It's a feature of the game itself. Not the platform it's on.
Chas - The one, the only.
THANK GOD!!!
Most of the games I play STILL only use 1 core. It's soooo nice to see the game flogging along at 12% CPU usage with 8% GPU utilization on my GTS-250.
AFAIK, all Xbox 360 models come with headsets. Assumed the PS3 did too. Not that I would ever buy anything from Sony.
SJW: Someone who has run out of real oppression, and has to fake it.
Is that what you meant? I've never heard of consolitis
...I know that it's going to be extremely hard to get a decent sized 4:3 replacement in a few year time. 16:9 for a PC is just a massive waste of screen space for most things because 90% of apps and web pages are designed, if not with 4:3 in mind, then to support 4:3 and so you end up with horizontal letterboxing all the time.
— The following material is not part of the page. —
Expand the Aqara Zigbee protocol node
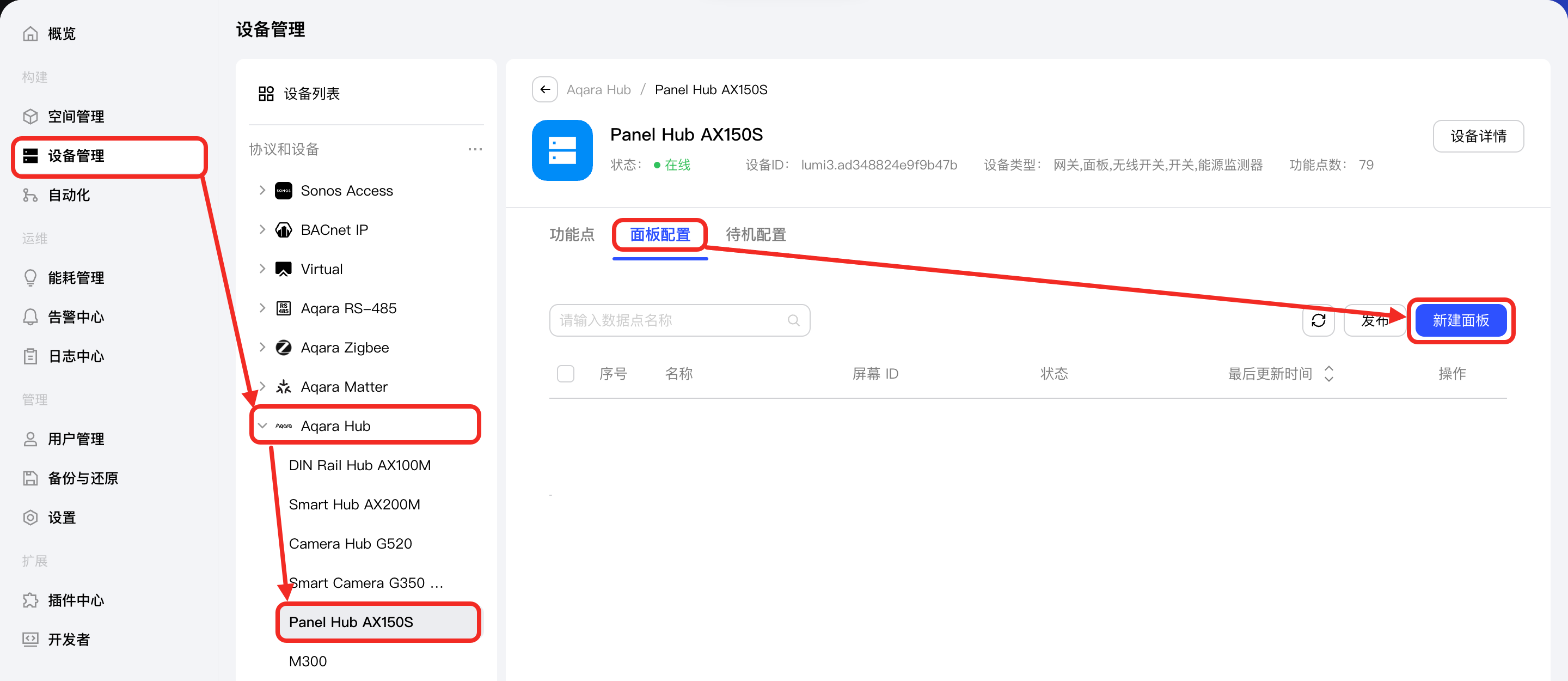 click(262, 347)
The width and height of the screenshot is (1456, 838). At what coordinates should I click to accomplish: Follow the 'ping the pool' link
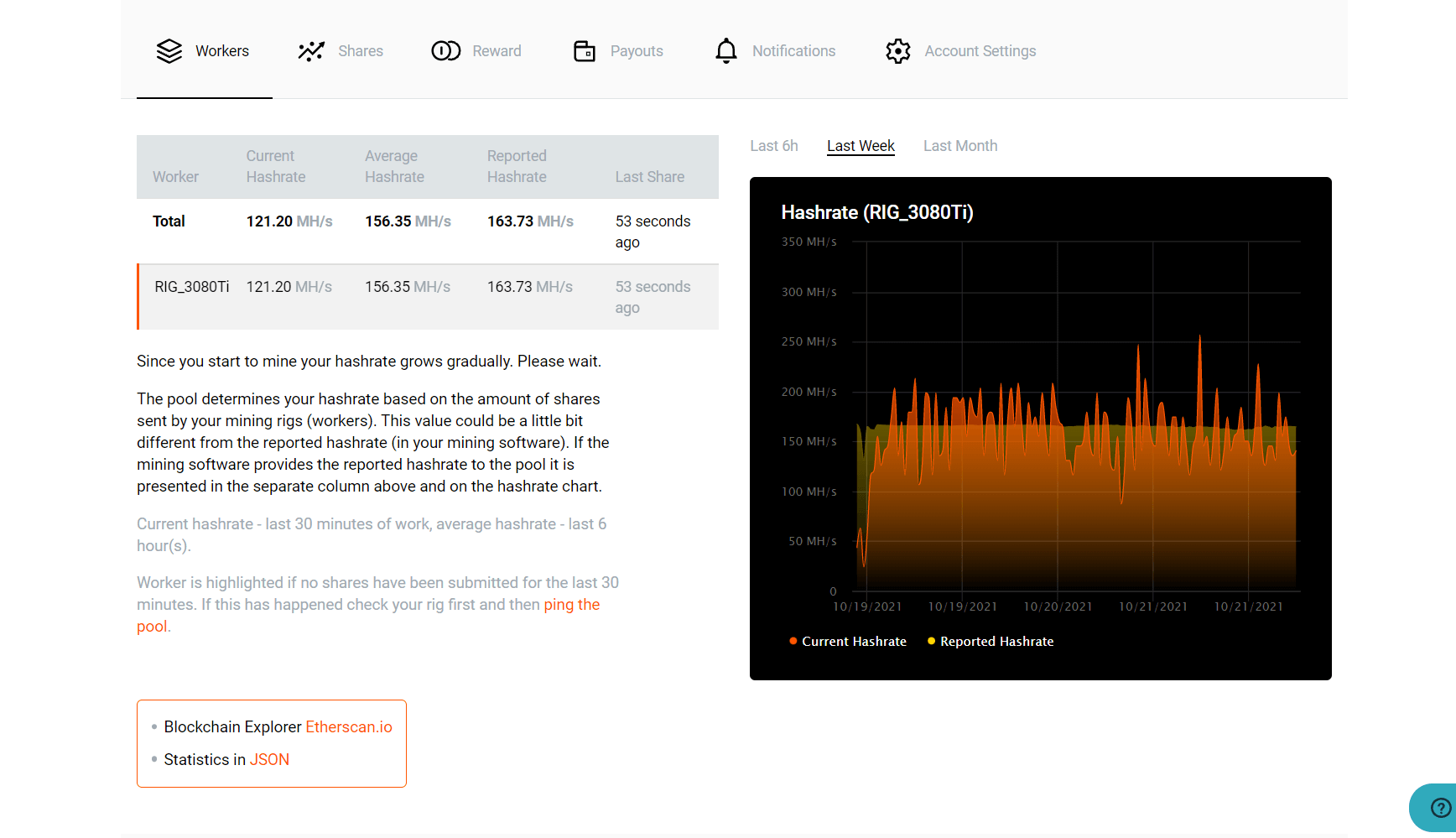571,605
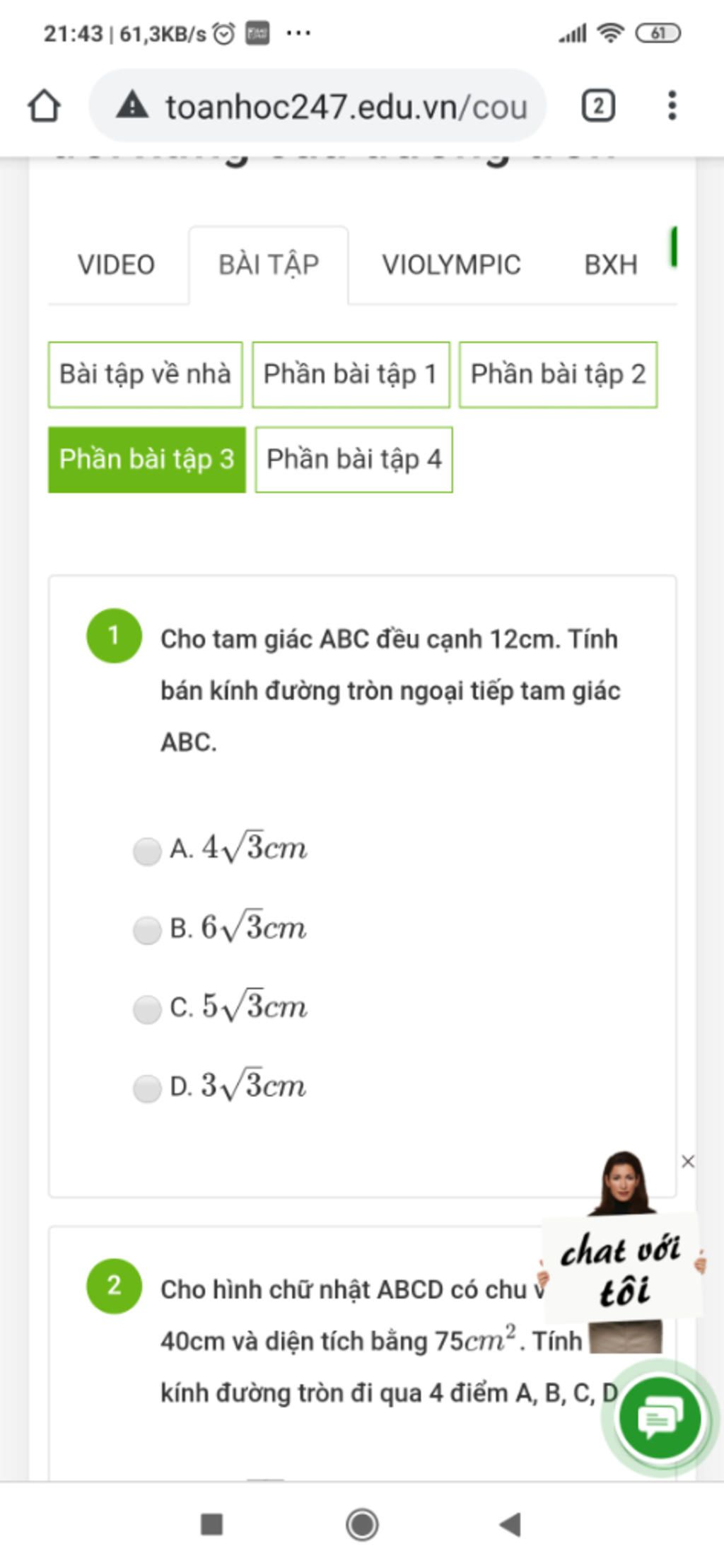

So 4:3 is going to be replaced because 16:9 is becoming the 'standard' and somehow you don't think that these apps and web pages you talk of won't be designed with err... 16:9 in mind because it will be the standard and now all your 4:3 monitors will have to squeeze the windows.
Anyone remember when left 4 dead first came out and the cheeseball lobby system (not necessary for a pc game) to join or start games worked about half the time, or the endless promises for more maps coming soon? Then the additional content just became L4D2 because they know console gamers are accustomed to paying for anything and everything. Even Valve titles can be tainted by consolitis.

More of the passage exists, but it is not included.